No por gusto, López Bago apoyó la política de reconcentración de Weyler que convirtió la población civil en un objetivo militar, como hicieron después los fascistas en la Alemania nazi. Una política racista, guiada por una agenda supremacista blanca que deshumanizaba a los otros y los convertía en sujetos sin derechos. Es decir, en categorías de personas sobre las cuales se podía aplicar una lógica de la crueldad que ellos mismos no hubieran usado contra sus semejantes. Una lógica que justificaba sus acciones por el simple hecho de ser los cubanos diferentes, lo cual les permitía matarlos o dejarlos morir de hambre sin remordimiento.
En el fondo, es la misma lógica que guio la campaña de exterminio de Julio Roca (1843-1914) contra los indígenas de la Patagonia en la década de 1880 en Argentina, o que fundamentó la esclavitud de los africanos durante tres siglos en el Nuevo Mundo, porque sus vidas, como diría Judith Butler, no eran “dignas de duelo”. Ellos no eran del todo humanos. Eran “bárbaros,” “premodernos,” “caníbales”. No entraban dentro de ciertos marcos epistemológicos que reconocía la racionalidad occidental, religiosa, imperial, blanca, y por eso sus victimarios no podían sentir el mismo horror o indignación ante sus muertes (Marcos de la guerra, 69). Esta es la razón también por la cual el negro es otro de los motivos fundamentales de esta literatura, cuya figura se utiliza como un arma arrojadiza sobre los que aspiraban a la independencia. Al extremo que otro de los ideólogos del integrismo en Cuba, Juan Bautista Casas y González, el gobernador esclesiástico de la Diócesis de La Habana, sostenía en La guerra separatista de Cuba, sus causas, medios de terminarla y de evitar otras (1896), que “La raza negra sufre las consecuencias de un castigo y de una maldición que el Pentauteco nos refiere al hablar de Noe y de sus hijos; su inferioridad viene perpetuándose a través de los siglos”.

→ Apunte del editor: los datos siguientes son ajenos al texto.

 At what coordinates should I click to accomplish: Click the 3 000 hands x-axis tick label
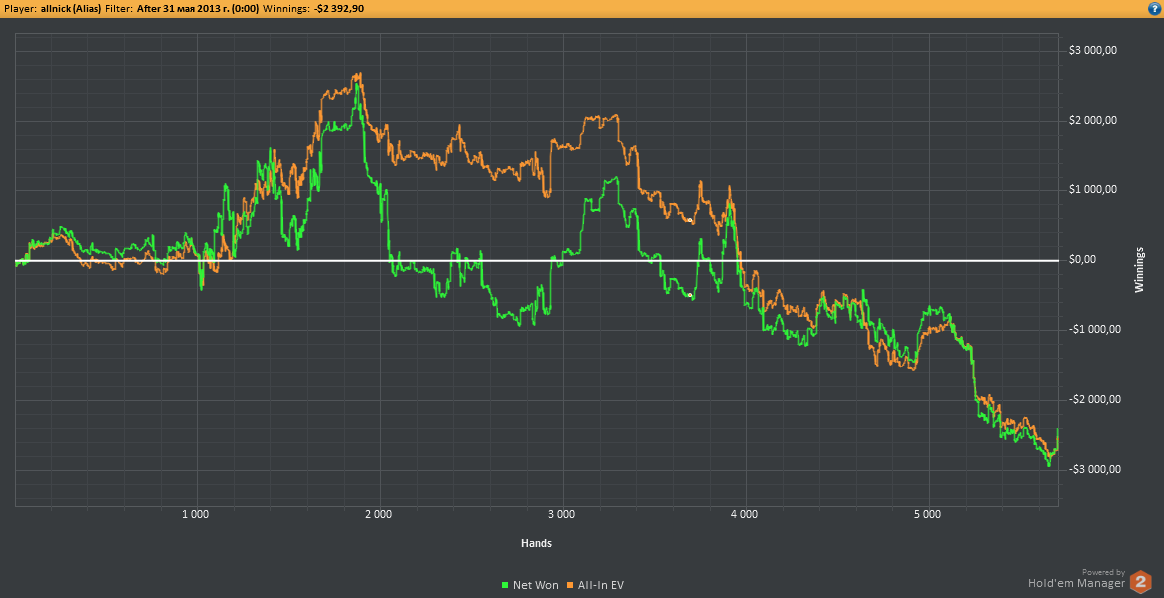561,516
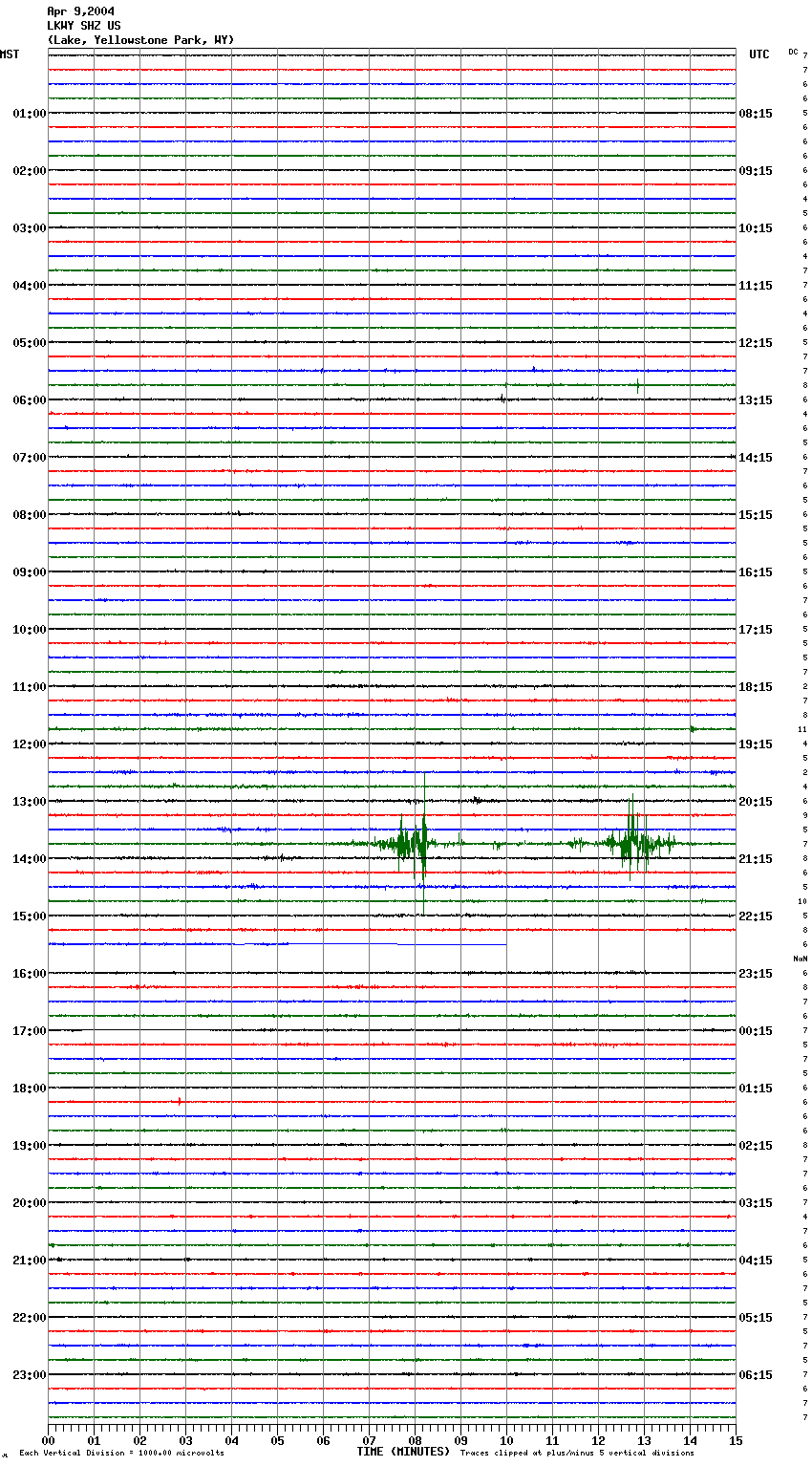Click the MST column header
Screen dimensions: 812x1466
[10, 54]
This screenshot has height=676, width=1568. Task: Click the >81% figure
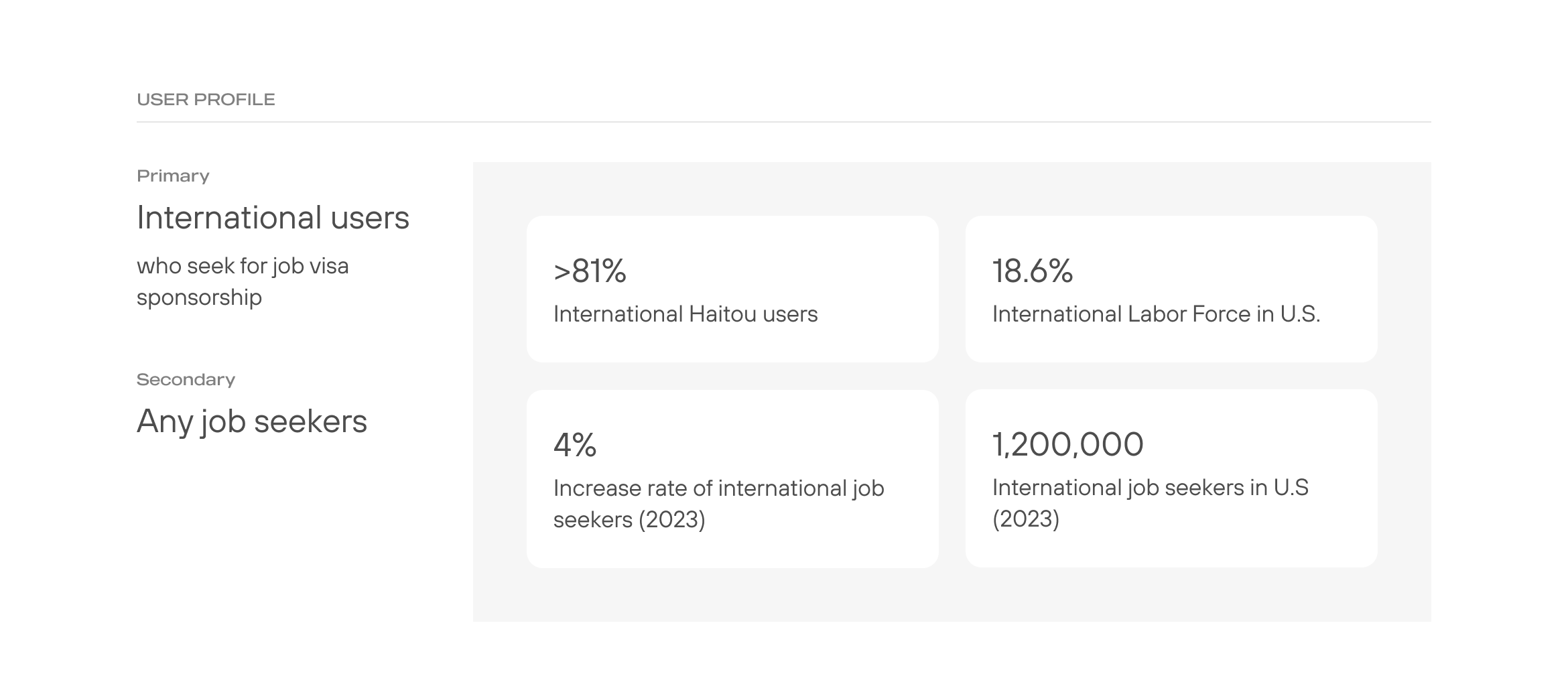(590, 271)
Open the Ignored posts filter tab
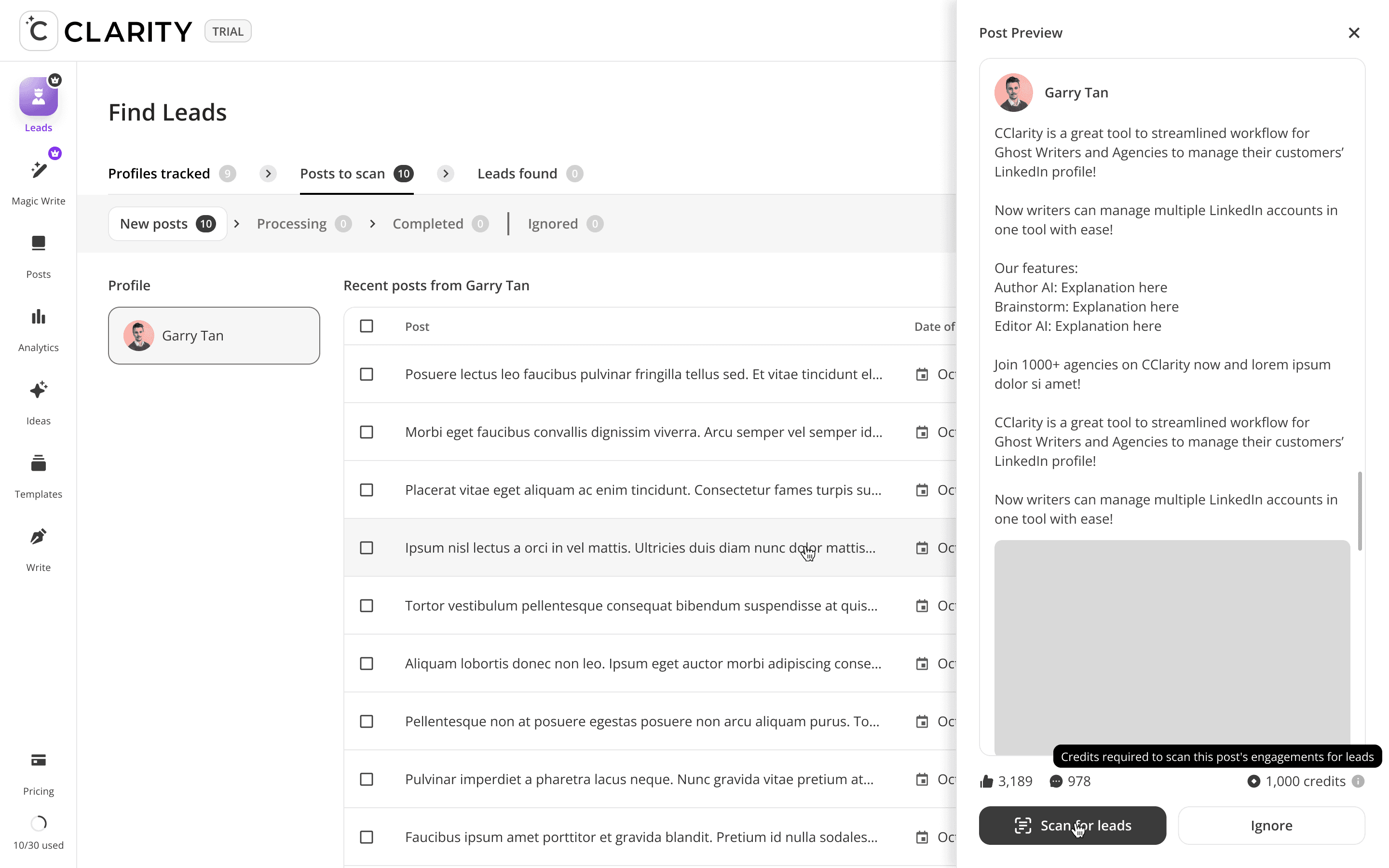 (x=553, y=224)
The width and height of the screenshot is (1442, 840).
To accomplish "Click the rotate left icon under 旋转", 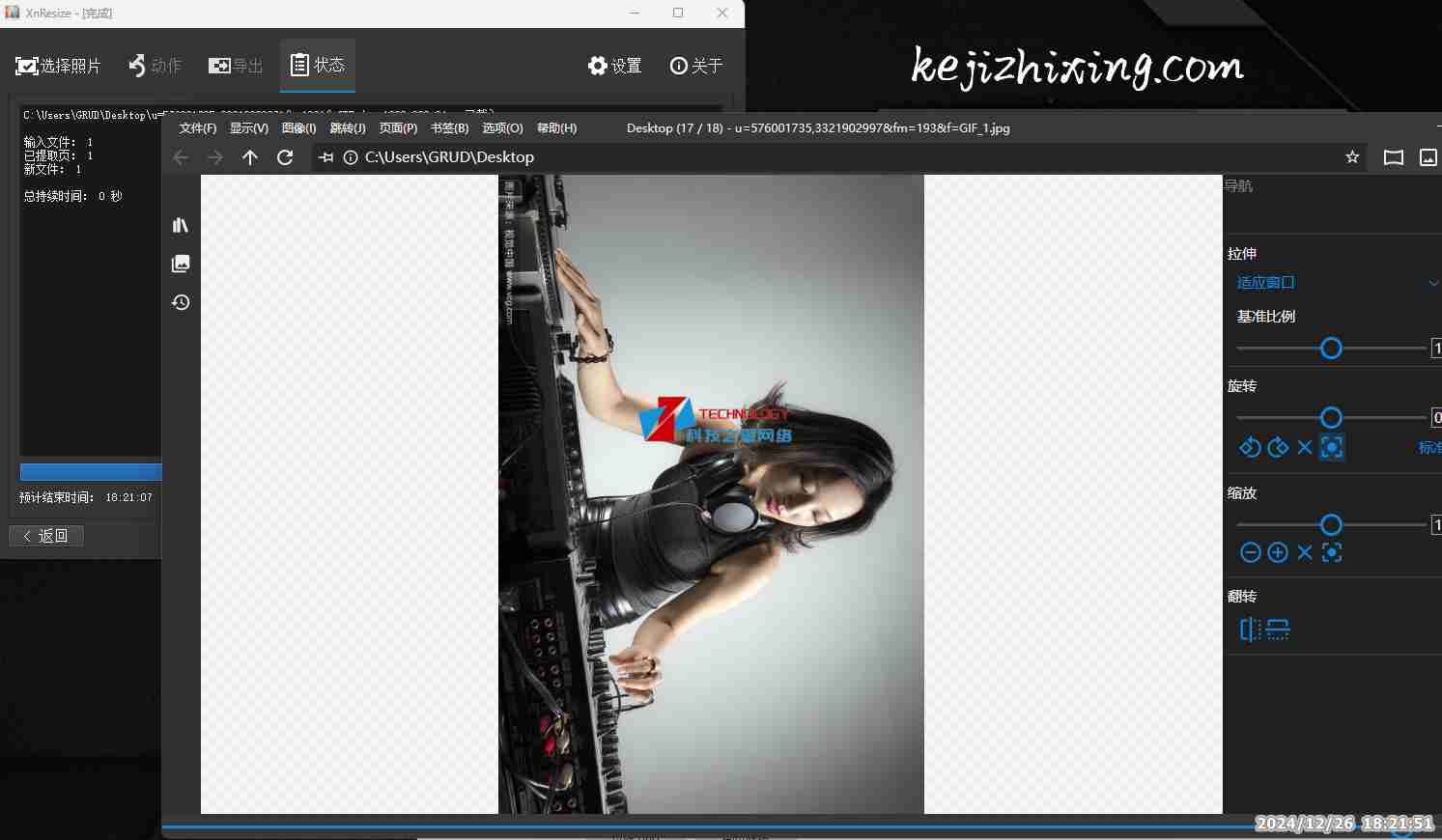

En todos los casos, tanto los criollos blancos como los negros eran “inferiores” o “enfermos” que no merecían un país, ni serían capaces de mantenerlo. A 150 años de haber comenzado la guerra de independencia en Cuba creo importante recordar como decía Martí que las guerras no se hacen solamente con balas, sino que van montadas sobre papeles, sobre justificaciones que en muchos casos son muy difíciles de detectar porque estamos inmersos en una gramática sígnico normativa que nos impide reconocerlas. Tal vez ahora que comenzamos a revaluar la historia, y a salirnos de estos marcos restrictivos, la historia del racismo colonial nos ayude a tomar mejores decisiones y evaluar mejor las personalidades que participaron en estos conflictos.
JORGE CAMACHO:
Para más detalles sobre los discursos que esgrimieron ambas partes en las guerras de independencia de Cuba véase mi libro Amos, siervos y revolucionarios: la literatura de las guerras de Cuba (1868-1898), una perspectiva transatlántica (2018).